And a Little Child Shall Lead Them (Isa. 11:6)
   At a restaurant, Alice and I sat beside a couple with two children—a four-year-old girl and a one-month-old baby. The mother held the baby while the father ate; then she handed the baby to her husband, a large, muscular man. The father cradled the child in the crook of his arm, holding him as though he were a delicate piece of fine china—or something equally irreplaceable.
   In his Gospel, Mark recounts that Jesus wished to give his followers an illustrated lesson: “And taking a small child, he placed him in their midst and holding him in his arms, he said to them,” (Mark 9:36)
   The word “child” is a diminutive noun, and recent translators render the word as “little” or “small child.” Additionally, the word “arms” derives from a compound participle meaning “bent arm” or “embracing.”
   One scholar suggested that the house where Jesus stayed belonged to Simon Peter and speculated that the child might have been Peter’s. One early tradition claims the child’s name was Ignatius. These are intriguing suggestions, though not ones to be used as a basis for theology.

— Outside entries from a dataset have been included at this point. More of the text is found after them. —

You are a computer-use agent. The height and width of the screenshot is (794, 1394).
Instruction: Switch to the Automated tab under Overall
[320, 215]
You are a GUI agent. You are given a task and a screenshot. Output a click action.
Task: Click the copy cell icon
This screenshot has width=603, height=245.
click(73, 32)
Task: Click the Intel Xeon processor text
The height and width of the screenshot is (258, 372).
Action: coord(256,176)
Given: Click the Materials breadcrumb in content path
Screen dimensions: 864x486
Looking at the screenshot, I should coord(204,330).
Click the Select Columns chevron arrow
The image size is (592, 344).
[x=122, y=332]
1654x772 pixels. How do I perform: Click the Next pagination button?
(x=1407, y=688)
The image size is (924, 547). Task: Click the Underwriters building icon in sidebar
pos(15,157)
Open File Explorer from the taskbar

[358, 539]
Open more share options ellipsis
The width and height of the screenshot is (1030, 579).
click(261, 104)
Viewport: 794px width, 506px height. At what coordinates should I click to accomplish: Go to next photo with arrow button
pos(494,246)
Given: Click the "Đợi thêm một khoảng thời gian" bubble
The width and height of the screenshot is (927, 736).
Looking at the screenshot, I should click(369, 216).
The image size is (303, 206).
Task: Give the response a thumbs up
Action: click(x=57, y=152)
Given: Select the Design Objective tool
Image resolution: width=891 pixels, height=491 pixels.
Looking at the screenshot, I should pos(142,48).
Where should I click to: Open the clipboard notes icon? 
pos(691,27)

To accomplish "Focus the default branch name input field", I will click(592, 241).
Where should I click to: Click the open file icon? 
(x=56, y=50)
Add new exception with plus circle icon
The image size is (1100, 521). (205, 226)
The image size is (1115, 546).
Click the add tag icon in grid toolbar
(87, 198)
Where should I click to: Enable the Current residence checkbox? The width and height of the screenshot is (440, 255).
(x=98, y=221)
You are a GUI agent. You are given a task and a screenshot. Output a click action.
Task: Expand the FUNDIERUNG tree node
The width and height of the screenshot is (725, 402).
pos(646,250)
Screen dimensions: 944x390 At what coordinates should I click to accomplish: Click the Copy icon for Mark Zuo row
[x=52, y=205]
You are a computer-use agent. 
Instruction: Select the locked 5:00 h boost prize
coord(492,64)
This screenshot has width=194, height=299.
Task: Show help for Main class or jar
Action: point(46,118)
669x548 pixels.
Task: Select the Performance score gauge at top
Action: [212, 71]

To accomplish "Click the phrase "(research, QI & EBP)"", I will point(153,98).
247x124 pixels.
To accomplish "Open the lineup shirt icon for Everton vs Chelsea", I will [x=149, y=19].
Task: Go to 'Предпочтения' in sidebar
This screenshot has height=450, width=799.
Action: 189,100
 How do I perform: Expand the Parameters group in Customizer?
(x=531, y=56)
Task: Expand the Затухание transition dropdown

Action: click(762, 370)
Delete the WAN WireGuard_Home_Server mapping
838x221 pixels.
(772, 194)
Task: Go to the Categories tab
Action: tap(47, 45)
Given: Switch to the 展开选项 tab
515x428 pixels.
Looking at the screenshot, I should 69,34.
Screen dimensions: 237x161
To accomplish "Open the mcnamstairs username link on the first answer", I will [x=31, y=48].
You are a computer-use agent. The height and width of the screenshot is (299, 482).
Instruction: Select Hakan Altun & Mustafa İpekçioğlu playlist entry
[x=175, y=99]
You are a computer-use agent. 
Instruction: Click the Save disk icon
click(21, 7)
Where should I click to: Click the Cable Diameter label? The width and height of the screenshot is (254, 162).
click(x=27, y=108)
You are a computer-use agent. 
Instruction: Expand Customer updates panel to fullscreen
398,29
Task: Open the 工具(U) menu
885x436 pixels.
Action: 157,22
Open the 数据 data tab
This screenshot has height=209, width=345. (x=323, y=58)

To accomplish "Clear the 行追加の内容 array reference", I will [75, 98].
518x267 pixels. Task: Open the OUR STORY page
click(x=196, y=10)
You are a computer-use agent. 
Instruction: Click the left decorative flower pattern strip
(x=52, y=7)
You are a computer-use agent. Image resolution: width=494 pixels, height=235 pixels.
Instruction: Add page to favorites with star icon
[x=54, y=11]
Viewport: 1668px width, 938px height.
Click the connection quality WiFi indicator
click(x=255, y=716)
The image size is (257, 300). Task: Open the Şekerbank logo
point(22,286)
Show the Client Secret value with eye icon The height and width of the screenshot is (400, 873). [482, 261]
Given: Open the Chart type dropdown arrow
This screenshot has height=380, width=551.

   So much attention in the Gospels is devoted to Jesus the teacher, that the writers rarely provide glimpses into Jesus the man—the human being. This brief glimpse in Mark’s narrative shows Jesus taking a young child into his arms and embracing him. There’s a softness and tenderness in this picture.
   It isn’t overly sentimental to compare the parents’ tenderness toward their baby with Jesus’ embrace of the little child—and with the baby in a manger in this Christmas season.